[Collection entries]
****************

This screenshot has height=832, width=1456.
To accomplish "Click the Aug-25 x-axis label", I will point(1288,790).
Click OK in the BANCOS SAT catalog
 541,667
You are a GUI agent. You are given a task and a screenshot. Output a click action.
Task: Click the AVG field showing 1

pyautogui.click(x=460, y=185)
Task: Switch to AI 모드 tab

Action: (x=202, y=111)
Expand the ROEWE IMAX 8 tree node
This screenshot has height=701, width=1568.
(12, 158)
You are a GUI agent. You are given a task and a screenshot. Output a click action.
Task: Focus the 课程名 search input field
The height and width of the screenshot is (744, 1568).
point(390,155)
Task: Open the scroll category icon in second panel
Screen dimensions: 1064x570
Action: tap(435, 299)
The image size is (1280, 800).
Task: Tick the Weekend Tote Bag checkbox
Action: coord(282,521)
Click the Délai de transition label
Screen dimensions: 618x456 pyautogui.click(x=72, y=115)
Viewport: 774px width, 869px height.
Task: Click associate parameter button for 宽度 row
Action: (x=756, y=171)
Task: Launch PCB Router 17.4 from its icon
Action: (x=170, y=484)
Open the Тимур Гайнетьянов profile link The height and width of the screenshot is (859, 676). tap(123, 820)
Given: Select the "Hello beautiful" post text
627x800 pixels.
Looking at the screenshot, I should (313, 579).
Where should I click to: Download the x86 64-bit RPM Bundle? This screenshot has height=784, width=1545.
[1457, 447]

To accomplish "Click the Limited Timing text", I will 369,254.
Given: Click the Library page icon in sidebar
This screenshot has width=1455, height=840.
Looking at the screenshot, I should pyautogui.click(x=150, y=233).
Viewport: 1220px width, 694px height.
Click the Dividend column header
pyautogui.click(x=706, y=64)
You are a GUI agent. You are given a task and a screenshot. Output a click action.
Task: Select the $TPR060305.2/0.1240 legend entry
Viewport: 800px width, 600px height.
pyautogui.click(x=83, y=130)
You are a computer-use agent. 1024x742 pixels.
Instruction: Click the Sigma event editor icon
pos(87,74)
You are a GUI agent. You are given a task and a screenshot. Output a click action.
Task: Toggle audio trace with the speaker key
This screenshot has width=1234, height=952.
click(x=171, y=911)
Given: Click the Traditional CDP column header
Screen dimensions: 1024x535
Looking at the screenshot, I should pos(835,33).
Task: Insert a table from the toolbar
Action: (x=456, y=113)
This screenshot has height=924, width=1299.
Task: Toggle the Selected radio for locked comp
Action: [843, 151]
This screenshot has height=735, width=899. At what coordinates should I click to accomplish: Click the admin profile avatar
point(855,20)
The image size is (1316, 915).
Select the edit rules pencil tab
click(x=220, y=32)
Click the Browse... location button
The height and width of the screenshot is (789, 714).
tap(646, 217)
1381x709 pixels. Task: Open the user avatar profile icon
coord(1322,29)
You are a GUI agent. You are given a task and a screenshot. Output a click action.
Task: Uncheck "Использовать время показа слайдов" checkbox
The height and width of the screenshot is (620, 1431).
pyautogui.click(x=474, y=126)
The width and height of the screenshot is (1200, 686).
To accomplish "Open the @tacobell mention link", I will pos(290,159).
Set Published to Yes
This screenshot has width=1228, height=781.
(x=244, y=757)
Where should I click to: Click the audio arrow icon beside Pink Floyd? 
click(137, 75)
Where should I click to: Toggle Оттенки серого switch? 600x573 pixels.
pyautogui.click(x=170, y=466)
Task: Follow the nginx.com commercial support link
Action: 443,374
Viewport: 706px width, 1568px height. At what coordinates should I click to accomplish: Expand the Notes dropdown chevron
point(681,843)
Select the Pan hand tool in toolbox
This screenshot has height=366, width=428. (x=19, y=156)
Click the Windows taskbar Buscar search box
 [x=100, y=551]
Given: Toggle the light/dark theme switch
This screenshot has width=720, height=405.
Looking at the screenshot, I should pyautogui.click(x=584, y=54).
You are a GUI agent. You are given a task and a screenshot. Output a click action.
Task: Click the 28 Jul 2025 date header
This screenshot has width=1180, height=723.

****************

-- Problem description --
Report every line of the records that contains the word "text".

-- Answer to the exercise --
Given: Select the "Hello beautiful" post text
To accomplish "Click the Limited Timing text", I will 369,254.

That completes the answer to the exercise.